## SOURCE RECORDS
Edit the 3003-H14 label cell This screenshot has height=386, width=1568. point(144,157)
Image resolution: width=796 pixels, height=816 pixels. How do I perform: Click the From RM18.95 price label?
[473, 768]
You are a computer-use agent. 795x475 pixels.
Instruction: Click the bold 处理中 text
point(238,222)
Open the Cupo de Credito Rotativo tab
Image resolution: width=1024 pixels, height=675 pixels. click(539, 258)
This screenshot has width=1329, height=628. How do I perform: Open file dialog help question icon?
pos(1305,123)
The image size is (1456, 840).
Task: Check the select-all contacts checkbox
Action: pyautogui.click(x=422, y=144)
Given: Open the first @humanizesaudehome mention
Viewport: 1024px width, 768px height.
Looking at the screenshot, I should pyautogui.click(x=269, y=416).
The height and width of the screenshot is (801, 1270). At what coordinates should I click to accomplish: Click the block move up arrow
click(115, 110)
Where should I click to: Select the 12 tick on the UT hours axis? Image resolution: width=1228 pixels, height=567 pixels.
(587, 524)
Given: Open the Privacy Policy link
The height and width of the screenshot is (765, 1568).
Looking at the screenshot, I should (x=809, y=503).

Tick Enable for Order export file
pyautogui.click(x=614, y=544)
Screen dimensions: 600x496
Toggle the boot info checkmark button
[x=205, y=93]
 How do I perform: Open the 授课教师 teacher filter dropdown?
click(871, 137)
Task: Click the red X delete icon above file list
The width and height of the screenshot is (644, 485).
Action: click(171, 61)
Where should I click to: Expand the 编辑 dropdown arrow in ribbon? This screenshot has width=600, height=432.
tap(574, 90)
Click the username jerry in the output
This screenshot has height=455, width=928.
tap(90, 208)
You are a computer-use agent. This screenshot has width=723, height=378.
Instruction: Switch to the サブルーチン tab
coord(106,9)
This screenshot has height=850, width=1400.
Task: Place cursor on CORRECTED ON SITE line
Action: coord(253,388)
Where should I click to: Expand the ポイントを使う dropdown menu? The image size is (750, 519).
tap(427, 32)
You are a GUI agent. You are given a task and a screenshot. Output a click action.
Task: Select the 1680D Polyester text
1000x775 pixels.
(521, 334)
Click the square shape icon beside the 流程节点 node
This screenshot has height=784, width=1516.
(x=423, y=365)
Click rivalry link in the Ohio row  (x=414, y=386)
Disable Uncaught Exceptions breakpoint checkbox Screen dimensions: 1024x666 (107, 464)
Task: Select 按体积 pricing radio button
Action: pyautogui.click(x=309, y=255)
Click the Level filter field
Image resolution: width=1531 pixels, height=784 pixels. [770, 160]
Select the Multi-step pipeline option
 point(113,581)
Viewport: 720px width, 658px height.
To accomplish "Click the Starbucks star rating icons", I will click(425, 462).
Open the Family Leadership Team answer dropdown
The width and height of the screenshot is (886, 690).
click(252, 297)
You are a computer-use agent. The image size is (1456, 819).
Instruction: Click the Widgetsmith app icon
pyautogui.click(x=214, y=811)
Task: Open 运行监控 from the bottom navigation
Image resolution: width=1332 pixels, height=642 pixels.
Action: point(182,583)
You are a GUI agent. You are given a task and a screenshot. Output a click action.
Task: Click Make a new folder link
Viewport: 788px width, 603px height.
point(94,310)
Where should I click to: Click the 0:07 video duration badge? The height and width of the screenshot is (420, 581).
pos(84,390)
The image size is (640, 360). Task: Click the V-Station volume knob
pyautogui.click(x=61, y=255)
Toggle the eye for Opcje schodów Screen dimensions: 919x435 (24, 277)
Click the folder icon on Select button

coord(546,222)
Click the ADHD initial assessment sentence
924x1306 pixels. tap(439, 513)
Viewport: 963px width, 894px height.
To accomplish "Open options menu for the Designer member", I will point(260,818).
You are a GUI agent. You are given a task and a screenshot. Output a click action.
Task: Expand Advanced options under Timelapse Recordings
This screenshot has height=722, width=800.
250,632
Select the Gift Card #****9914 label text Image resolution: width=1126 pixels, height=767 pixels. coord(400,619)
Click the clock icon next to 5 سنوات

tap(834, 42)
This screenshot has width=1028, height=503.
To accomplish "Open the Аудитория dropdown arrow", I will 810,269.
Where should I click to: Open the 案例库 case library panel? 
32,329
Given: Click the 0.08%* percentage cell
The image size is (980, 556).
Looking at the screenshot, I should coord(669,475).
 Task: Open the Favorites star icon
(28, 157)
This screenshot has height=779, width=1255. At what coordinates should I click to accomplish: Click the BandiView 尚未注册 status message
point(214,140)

## WHAT YOU WILL DO
Once you have counted the lines of the data that contain the word "cell", please reply with that number alone.

## SOLUTION FOR THIS PROBLEM
2